(Data items)
# # # # # # #
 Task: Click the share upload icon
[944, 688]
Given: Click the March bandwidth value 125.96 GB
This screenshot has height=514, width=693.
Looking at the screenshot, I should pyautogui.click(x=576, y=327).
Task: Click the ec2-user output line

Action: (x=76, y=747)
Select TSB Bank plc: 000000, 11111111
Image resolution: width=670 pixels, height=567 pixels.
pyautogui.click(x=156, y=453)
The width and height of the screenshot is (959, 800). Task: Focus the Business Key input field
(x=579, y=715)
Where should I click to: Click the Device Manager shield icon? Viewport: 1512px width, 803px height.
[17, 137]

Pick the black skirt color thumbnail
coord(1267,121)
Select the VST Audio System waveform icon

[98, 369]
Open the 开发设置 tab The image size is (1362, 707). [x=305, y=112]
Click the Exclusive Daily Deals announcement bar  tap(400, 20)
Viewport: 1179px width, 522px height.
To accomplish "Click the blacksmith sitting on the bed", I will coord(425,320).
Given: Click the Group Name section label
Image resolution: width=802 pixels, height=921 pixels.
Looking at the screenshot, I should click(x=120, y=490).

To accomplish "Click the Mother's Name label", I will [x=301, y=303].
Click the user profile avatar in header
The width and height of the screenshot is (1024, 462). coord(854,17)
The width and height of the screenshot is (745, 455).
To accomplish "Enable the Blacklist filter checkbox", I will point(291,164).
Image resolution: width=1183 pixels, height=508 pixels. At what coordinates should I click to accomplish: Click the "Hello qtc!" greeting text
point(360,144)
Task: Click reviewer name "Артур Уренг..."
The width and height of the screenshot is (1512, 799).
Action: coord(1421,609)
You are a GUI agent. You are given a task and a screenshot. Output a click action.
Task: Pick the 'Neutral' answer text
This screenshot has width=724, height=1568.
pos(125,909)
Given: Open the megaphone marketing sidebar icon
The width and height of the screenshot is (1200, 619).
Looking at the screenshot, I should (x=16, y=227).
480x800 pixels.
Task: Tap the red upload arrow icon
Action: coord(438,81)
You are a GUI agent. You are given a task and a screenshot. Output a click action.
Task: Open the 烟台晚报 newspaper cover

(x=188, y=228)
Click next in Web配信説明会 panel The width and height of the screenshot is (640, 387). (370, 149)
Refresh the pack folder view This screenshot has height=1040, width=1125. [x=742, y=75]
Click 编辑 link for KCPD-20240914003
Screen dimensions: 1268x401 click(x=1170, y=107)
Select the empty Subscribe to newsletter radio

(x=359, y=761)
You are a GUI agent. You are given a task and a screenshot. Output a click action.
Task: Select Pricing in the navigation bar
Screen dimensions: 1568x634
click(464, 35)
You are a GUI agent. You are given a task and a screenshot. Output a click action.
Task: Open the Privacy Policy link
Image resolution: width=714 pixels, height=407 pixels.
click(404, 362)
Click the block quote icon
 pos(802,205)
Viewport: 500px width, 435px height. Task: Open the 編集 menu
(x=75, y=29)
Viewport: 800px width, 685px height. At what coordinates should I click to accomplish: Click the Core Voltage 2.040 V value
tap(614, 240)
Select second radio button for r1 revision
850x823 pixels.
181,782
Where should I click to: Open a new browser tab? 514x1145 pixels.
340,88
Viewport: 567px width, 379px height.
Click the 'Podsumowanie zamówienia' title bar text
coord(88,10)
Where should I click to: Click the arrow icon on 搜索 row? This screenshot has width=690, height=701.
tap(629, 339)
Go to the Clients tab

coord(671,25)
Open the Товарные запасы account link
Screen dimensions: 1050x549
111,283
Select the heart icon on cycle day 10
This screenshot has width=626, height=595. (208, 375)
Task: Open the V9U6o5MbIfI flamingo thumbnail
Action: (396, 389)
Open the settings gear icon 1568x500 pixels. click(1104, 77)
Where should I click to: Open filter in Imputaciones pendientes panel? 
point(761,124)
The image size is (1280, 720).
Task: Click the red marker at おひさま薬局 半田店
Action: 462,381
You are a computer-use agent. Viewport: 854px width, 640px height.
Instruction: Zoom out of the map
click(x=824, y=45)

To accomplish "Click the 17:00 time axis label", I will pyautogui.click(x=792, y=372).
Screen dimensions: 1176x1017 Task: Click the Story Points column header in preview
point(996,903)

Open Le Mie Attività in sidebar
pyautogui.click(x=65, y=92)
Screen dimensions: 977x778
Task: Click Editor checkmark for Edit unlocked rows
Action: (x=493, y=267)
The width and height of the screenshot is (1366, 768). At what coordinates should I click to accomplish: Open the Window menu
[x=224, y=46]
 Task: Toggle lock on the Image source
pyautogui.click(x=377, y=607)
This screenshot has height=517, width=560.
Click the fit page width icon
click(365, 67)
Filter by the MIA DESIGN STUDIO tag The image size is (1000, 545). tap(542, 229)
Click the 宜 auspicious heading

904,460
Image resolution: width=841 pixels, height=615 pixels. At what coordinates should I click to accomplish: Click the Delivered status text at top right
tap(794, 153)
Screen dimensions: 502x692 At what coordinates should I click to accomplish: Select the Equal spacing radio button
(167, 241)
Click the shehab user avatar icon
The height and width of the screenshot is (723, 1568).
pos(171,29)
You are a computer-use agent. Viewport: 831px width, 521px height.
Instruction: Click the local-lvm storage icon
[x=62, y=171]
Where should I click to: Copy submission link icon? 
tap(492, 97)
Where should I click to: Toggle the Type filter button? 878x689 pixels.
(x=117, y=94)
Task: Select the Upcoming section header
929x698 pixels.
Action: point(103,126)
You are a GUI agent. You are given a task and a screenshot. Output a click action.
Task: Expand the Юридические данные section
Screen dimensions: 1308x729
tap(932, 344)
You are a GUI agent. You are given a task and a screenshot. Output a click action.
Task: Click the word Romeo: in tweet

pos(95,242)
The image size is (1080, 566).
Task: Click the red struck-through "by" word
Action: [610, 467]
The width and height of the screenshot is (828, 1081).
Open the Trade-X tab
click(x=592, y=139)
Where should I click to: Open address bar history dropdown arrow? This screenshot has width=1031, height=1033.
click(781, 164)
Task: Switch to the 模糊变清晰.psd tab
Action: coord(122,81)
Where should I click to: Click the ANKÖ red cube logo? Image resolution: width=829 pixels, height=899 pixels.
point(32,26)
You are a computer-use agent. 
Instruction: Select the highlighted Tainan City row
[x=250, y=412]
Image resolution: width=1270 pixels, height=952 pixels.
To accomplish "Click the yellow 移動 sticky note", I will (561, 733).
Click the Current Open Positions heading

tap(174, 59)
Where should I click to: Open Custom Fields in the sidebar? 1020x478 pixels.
# # # # # # #
*YOUR INSTRUCTIONS:* The complete set of entries is to be restated word for word.

*RESPONSE:*
 Task: Click the share upload icon
[944, 688]
Given: Click the March bandwidth value 125.96 GB
This screenshot has height=514, width=693.
Looking at the screenshot, I should pyautogui.click(x=576, y=327).
Task: Click the ec2-user output line

Action: (x=76, y=747)
Select TSB Bank plc: 000000, 11111111
Image resolution: width=670 pixels, height=567 pixels.
pyautogui.click(x=156, y=453)
The width and height of the screenshot is (959, 800). Task: Focus the Business Key input field
(x=579, y=715)
Where should I click to: Click the Device Manager shield icon? Viewport: 1512px width, 803px height.
[17, 137]

Pick the black skirt color thumbnail
coord(1267,121)
Select the VST Audio System waveform icon

[98, 369]
Open the 开发设置 tab The image size is (1362, 707). [x=305, y=112]
Click the Exclusive Daily Deals announcement bar  tap(400, 20)
Viewport: 1179px width, 522px height.
To accomplish "Click the blacksmith sitting on the bed", I will coord(425,320).
Given: Click the Group Name section label
Image resolution: width=802 pixels, height=921 pixels.
Looking at the screenshot, I should click(x=120, y=490).

To accomplish "Click the Mother's Name label", I will [x=301, y=303].
Click the user profile avatar in header
The width and height of the screenshot is (1024, 462). coord(854,17)
The width and height of the screenshot is (745, 455).
To accomplish "Enable the Blacklist filter checkbox", I will point(291,164).
Image resolution: width=1183 pixels, height=508 pixels. At what coordinates should I click to accomplish: Click the "Hello qtc!" greeting text
point(360,144)
Task: Click reviewer name "Артур Уренг..."
The width and height of the screenshot is (1512, 799).
Action: coord(1421,609)
You are a GUI agent. You are given a task and a screenshot. Output a click action.
Task: Pick the 'Neutral' answer text
This screenshot has width=724, height=1568.
pos(125,909)
Given: Open the megaphone marketing sidebar icon
The width and height of the screenshot is (1200, 619).
Looking at the screenshot, I should (x=16, y=227).
480x800 pixels.
Task: Tap the red upload arrow icon
Action: coord(438,81)
You are a GUI agent. You are given a task and a screenshot. Output a click action.
Task: Open the 烟台晚报 newspaper cover

(x=188, y=228)
Click next in Web配信説明会 panel The width and height of the screenshot is (640, 387). (370, 149)
Refresh the pack folder view This screenshot has height=1040, width=1125. [x=742, y=75]
Click 编辑 link for KCPD-20240914003
Screen dimensions: 1268x401 click(x=1170, y=107)
Select the empty Subscribe to newsletter radio

(x=359, y=761)
You are a GUI agent. You are given a task and a screenshot. Output a click action.
Task: Select Pricing in the navigation bar
Screen dimensions: 1568x634
click(464, 35)
You are a GUI agent. You are given a task and a screenshot. Output a click action.
Task: Open the Privacy Policy link
Image resolution: width=714 pixels, height=407 pixels.
click(404, 362)
Click the block quote icon
 pos(802,205)
Viewport: 500px width, 435px height. Task: Open the 編集 menu
(x=75, y=29)
Viewport: 800px width, 685px height. At what coordinates should I click to accomplish: Click the Core Voltage 2.040 V value
tap(614, 240)
Select second radio button for r1 revision
850x823 pixels.
181,782
Where should I click to: Open a new browser tab? 514x1145 pixels.
340,88
Viewport: 567px width, 379px height.
Click the 'Podsumowanie zamówienia' title bar text
coord(88,10)
Where should I click to: Click the arrow icon on 搜索 row? This screenshot has width=690, height=701.
tap(629, 339)
Go to the Clients tab

coord(671,25)
Open the Товарные запасы account link
Screen dimensions: 1050x549
111,283
Select the heart icon on cycle day 10
This screenshot has width=626, height=595. (208, 375)
Task: Open the V9U6o5MbIfI flamingo thumbnail
Action: (396, 389)
Open the settings gear icon 1568x500 pixels. click(1104, 77)
Where should I click to: Open filter in Imputaciones pendientes panel? 
point(761,124)
The image size is (1280, 720).
Task: Click the red marker at おひさま薬局 半田店
Action: 462,381
You are a computer-use agent. Viewport: 854px width, 640px height.
Instruction: Zoom out of the map
click(x=824, y=45)

To accomplish "Click the 17:00 time axis label", I will pyautogui.click(x=792, y=372).
Screen dimensions: 1176x1017 Task: Click the Story Points column header in preview
point(996,903)

Open Le Mie Attività in sidebar
pyautogui.click(x=65, y=92)
Screen dimensions: 977x778
Task: Click Editor checkmark for Edit unlocked rows
Action: (x=493, y=267)
The width and height of the screenshot is (1366, 768). At what coordinates should I click to accomplish: Open the Window menu
[x=224, y=46]
 Task: Toggle lock on the Image source
pyautogui.click(x=377, y=607)
This screenshot has height=517, width=560.
Click the fit page width icon
click(365, 67)
Filter by the MIA DESIGN STUDIO tag The image size is (1000, 545). tap(542, 229)
Click the 宜 auspicious heading

904,460
Image resolution: width=841 pixels, height=615 pixels. At what coordinates should I click to accomplish: Click the Delivered status text at top right
tap(794, 153)
Screen dimensions: 502x692 At what coordinates should I click to accomplish: Select the Equal spacing radio button
(167, 241)
Click the shehab user avatar icon
The height and width of the screenshot is (723, 1568).
pos(171,29)
You are a computer-use agent. Viewport: 831px width, 521px height.
Instruction: Click the local-lvm storage icon
[x=62, y=171]
Where should I click to: Copy submission link icon? 
tap(492, 97)
Where should I click to: Toggle the Type filter button? 878x689 pixels.
(x=117, y=94)
Task: Select the Upcoming section header
929x698 pixels.
Action: point(103,126)
You are a GUI agent. You are given a task and a screenshot. Output a click action.
Task: Expand the Юридические данные section
Screen dimensions: 1308x729
tap(932, 344)
You are a GUI agent. You are given a task and a screenshot. Output a click action.
Task: Click the word Romeo: in tweet

pos(95,242)
The image size is (1080, 566).
Task: Click the red struck-through "by" word
Action: [610, 467]
The width and height of the screenshot is (828, 1081).
Open the Trade-X tab
click(x=592, y=139)
Where should I click to: Open address bar history dropdown arrow? This screenshot has width=1031, height=1033.
click(781, 164)
Task: Switch to the 模糊变清晰.psd tab
Action: coord(122,81)
Where should I click to: Click the ANKÖ red cube logo? Image resolution: width=829 pixels, height=899 pixels.
point(32,26)
You are a computer-use agent. 
Instruction: Select the highlighted Tainan City row
[x=250, y=412]
Image resolution: width=1270 pixels, height=952 pixels.
To accomplish "Click the yellow 移動 sticky note", I will (561, 733).
Click the Current Open Positions heading

tap(174, 59)
Where should I click to: Open Custom Fields in the sidebar? 1020x478 pixels.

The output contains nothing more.